- Type: Medal
- Awarded for: Loyal and Faithful service to the State Government for 20 continuous years or 25 accumulated years
- Presented by: The State Government of Sarawak
- Eligibility: Malaysians
- Status: Currently constituted
- Established: 1940s
- Total recipients: Unlimited

= Pingat Perkhidmatan Setia =

The Pingat Perkhidmatan Setia (Loyal Service Medal or Loyalty Service Medal) is a medal awarded by the Sarawak State Government as a token of gratitude towards a Civil Service Personnel who has served for 20 continuous or 25 accumulated years of service.

The medal is usually presented by the Chief Minister of Sarawak, with Sarawak State Secretary present as well. Should the Chief Minister be unable to attend the presentation ceremony, the Deputy Chief Minister will present the medal instead.

==History==
The history of the medal began during the days of the Brooke era, when it was known as the 'Long Service Decoration' medal, in recognition of exceptional, loyal, and long service by Sarawakians in Government Service.
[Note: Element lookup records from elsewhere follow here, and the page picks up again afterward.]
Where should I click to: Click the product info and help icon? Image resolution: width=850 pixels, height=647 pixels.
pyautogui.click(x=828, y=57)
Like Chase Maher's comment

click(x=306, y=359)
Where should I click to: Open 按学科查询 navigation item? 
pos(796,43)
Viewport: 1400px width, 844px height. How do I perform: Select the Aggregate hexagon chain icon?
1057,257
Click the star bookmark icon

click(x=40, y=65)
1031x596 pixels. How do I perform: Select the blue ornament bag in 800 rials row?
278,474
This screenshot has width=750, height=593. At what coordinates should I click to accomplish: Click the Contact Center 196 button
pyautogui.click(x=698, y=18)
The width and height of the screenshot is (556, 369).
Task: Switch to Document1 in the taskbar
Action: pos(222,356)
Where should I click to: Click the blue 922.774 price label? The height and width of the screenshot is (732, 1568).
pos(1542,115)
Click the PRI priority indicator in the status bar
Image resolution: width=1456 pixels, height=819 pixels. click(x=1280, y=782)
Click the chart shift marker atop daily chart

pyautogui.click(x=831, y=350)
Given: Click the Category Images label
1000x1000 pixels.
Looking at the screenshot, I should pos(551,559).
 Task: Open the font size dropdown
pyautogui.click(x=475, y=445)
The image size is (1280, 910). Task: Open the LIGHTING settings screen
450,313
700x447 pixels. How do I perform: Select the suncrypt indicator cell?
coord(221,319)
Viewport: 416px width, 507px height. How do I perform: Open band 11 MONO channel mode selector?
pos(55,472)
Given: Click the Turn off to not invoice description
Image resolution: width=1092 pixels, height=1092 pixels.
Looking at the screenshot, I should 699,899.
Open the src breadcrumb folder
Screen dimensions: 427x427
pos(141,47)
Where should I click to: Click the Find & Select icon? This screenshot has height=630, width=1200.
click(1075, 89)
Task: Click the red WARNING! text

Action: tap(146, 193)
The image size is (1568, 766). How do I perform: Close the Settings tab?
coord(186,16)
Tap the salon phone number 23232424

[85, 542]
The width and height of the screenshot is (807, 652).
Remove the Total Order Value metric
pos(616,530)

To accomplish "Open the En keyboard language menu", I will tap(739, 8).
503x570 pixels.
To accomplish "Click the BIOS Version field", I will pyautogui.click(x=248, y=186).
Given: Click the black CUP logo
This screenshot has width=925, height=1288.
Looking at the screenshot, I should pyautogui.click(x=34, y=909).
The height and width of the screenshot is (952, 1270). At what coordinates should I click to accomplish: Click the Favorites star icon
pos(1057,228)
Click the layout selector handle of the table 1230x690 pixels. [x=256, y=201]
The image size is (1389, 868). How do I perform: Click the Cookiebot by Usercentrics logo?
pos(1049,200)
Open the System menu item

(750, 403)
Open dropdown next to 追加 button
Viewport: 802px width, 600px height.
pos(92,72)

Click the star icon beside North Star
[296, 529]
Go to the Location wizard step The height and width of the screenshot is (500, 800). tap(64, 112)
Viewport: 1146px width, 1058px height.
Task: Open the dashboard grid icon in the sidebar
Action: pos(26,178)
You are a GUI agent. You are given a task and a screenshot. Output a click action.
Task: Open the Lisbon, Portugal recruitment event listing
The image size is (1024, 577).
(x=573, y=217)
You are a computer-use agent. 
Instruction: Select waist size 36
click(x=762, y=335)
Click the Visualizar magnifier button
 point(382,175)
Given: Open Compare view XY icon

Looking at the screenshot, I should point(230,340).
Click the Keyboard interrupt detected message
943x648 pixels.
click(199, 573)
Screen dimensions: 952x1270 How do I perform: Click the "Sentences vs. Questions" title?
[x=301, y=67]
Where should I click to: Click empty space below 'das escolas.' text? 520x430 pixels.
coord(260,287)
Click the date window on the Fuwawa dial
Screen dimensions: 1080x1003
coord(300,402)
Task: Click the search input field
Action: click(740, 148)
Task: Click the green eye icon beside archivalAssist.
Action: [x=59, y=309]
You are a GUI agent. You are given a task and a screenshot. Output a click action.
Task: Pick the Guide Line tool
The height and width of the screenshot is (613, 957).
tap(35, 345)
After the cession of Sarawak to Britain in 1946, the medal was renamed as 'Long Service Badge'; however the purpose of the presentation of the badge remained the same. In 1963, after the independence of Sarawak within the formation of Malaysia, the badge was renamed as the 'Long Service Medal' or 'Pingat Perkhidmatan Lama'.

Again, on 24 May 1996, the medal's name was changed again to the 'Pingat Perkhidmatan Setia', in accordance of Surat Pekeliling (Bil.Perj.19/96), dated 24 May 1996. In 2008, the ribbon medal was introduced for female recipients.

In 2010, Royal Malaysian Police (Polis Diraja Malaysia) personnels became eligible to receive the medal for the first time.